7-Year-Old Wants To Thank Sharpshooter Who Killed Man

Associated Press

Seven-year-old Kristina Jacobson happily hugged two new teddy bears and arranged her Skittles candies by color on the blanket covering her legs, apparently unfazed by her ordeal.

A few hours earlier she had watched a police sharpshooter’s bullet slam into the head of her kidnapper as they sat in an overturned car on the median of Interstate 5 near Rice Hill.

“I can still picture him right in my head when he died,” Kristina said from her hospital bed. “Whoever shot him, I’m really happy. Whoever he is, I wish he would come in the room so I could thank him.”

A second-grader at McKinley Elementary School in Salem, Kristina had been dropped off at a home day care in Salem before school by her parents, Richard and Shanna Jacobson.

Kristina said she was taped hand and foot with duct tape and sitting on the couch of the baby sitter’s home when the gunman chose her for a hostage.

“He had this little silver gun he put up on my head,” she said. “He said if I don’t behave, he will put me in the trunk or shoot me.

“I was crying and asking him lots of questions. ‘Where are you going to drop me off? When are you going to drop me off?”

After police shot the gunman, Kristina used a Bambi book she found in the car to break out a window and run to police.

Data taken from a collection
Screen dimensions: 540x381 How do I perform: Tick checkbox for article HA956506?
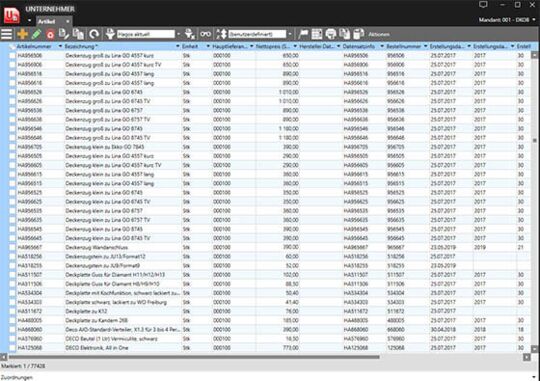click(x=12, y=55)
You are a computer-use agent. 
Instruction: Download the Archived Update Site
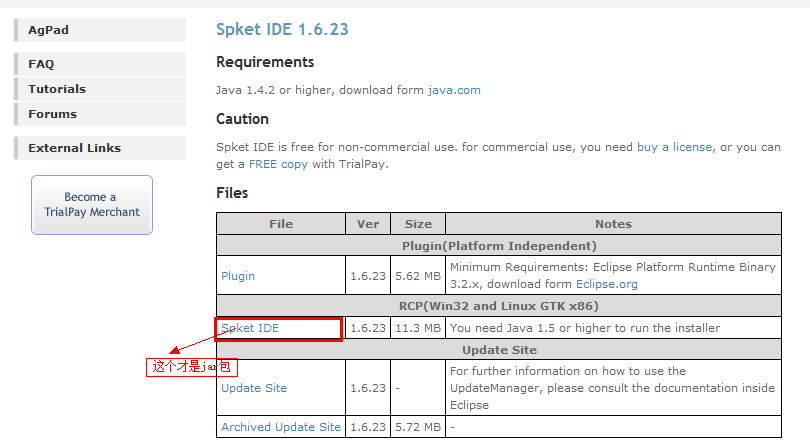[x=281, y=427]
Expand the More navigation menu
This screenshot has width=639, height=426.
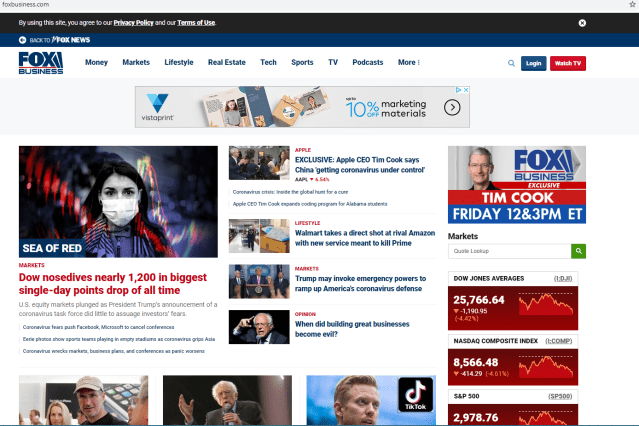(x=408, y=62)
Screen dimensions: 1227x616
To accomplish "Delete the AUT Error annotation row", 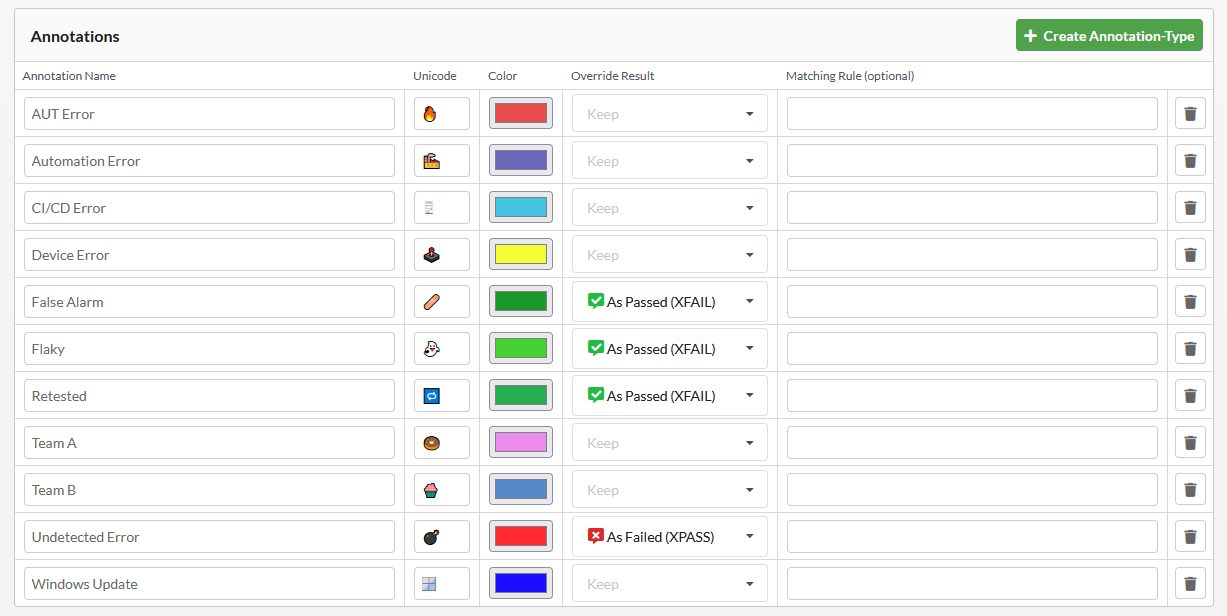I will tap(1190, 114).
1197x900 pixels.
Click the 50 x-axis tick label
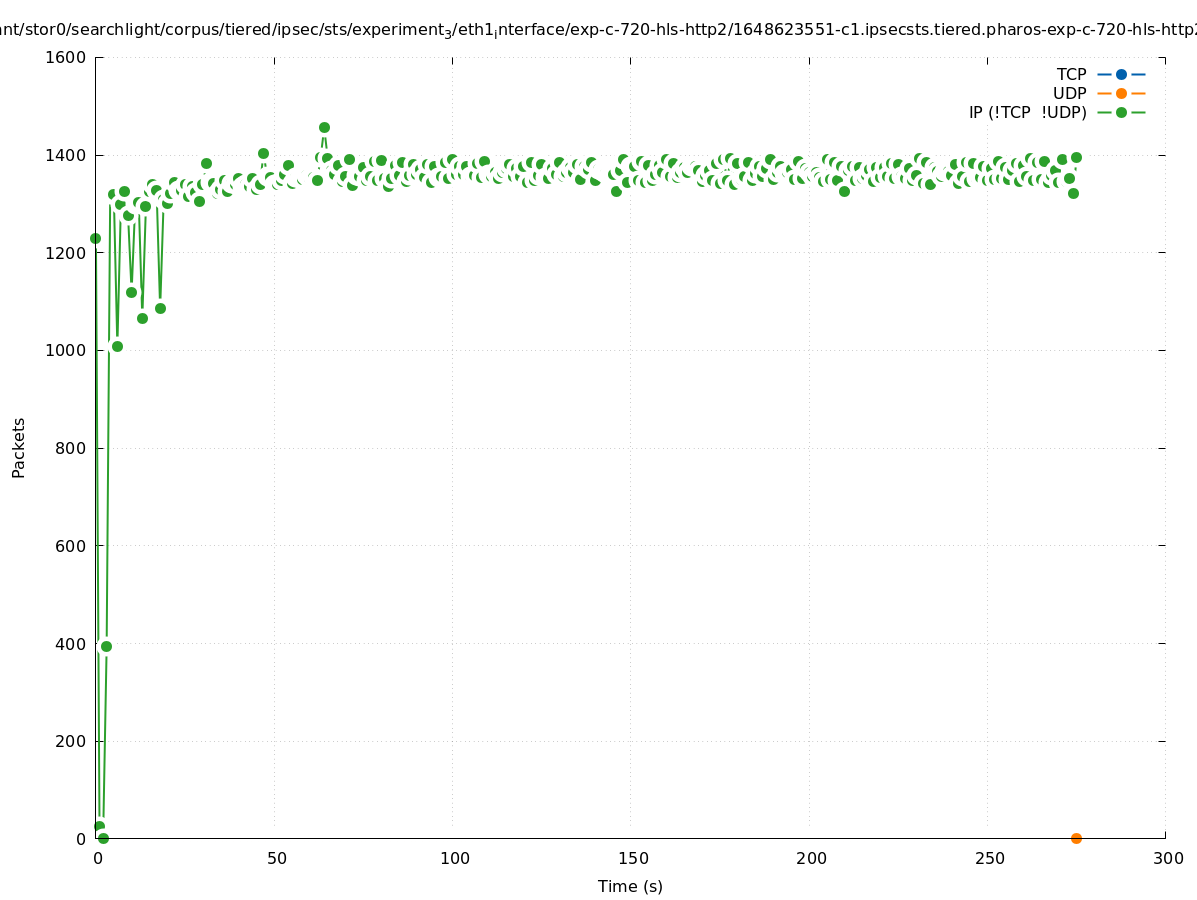coord(277,858)
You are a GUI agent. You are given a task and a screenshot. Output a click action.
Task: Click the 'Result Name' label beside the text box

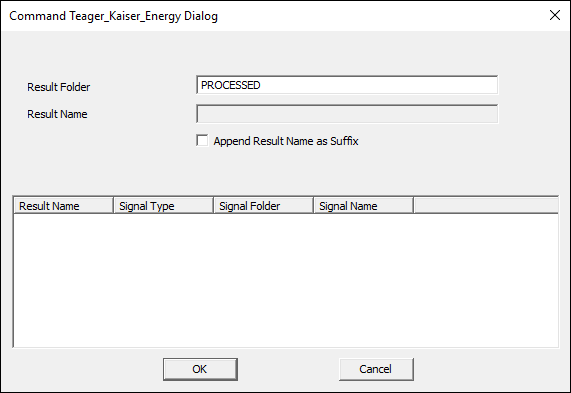click(57, 114)
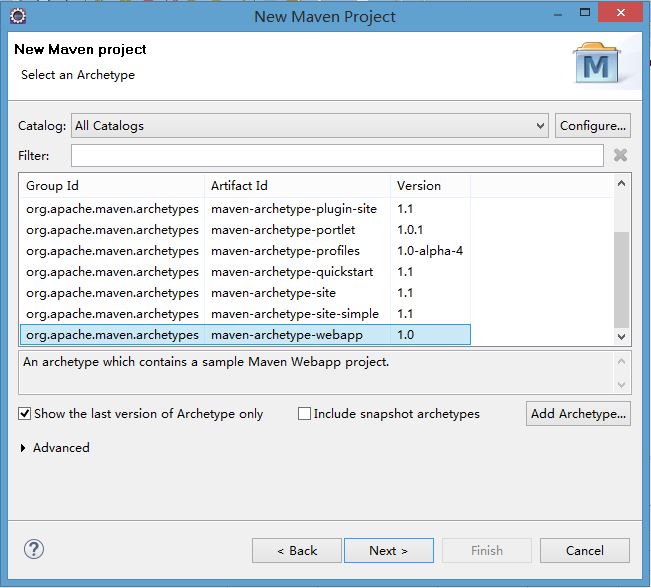Click the help question mark icon
The image size is (651, 588).
click(34, 549)
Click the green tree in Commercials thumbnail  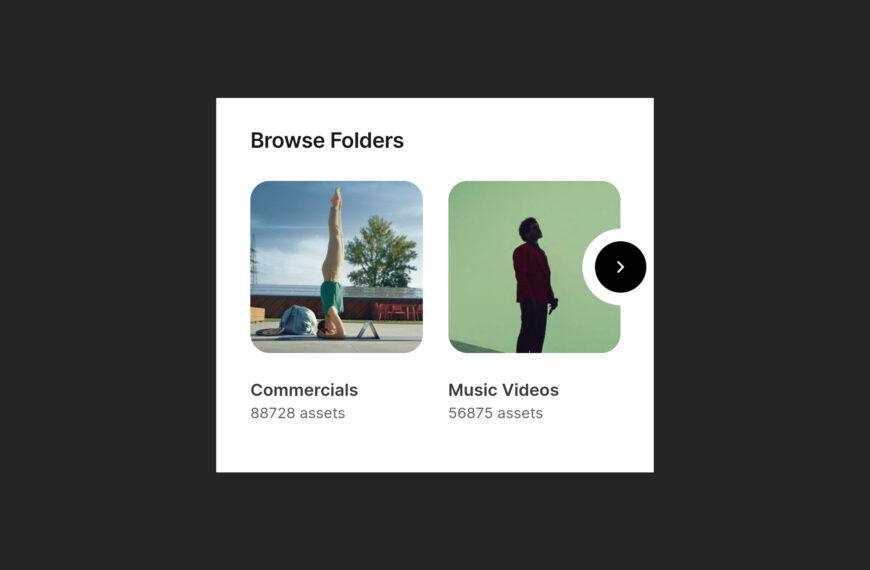click(x=381, y=253)
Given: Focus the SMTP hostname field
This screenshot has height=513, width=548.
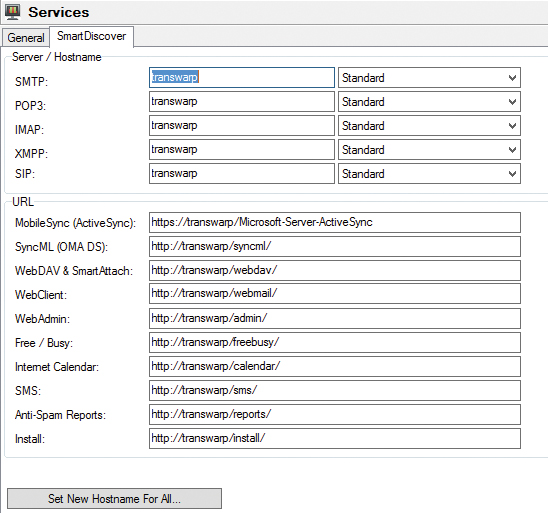Looking at the screenshot, I should [x=242, y=78].
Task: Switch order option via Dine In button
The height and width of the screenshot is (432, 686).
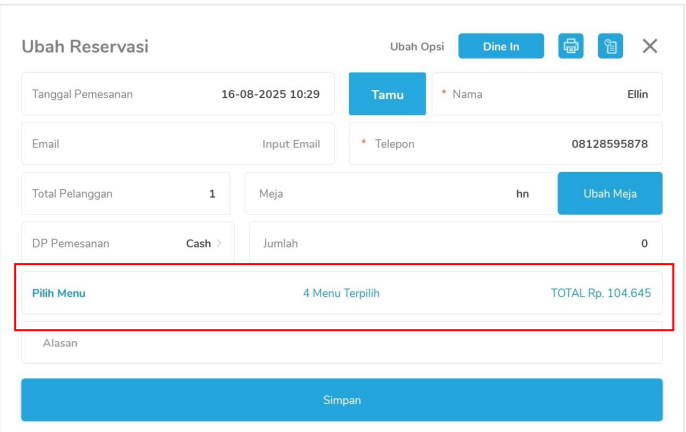Action: [501, 46]
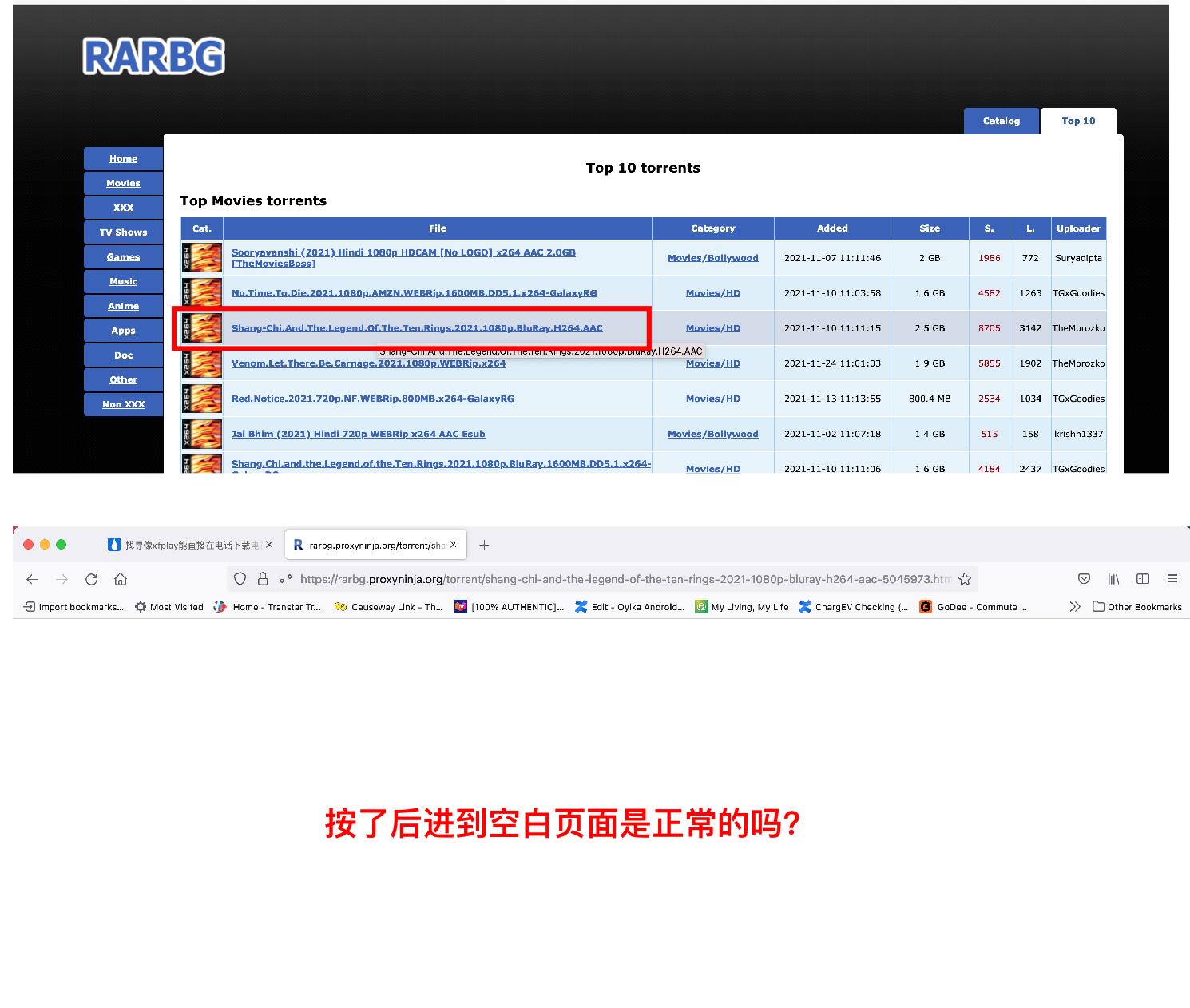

TASK ITEM A
In the news article, what did Kristina use to break out a window of the car?
TASK ITEM B
Reproduce the news article from "A second-grader at" up to and including "for a hostage.".

OUTPUT A
A Bambi book she found in the car.

OUTPUT B
A second-grader at McKinley Elementary School in Salem, Kristina had been dropped off at a home day care in Salem before school by her parents, Richard and Shanna Jacobson.

Kristina said she was taped hand and foot with duct tape and sitting on the couch of the baby sitter’s home when the gunman chose her for a hostage.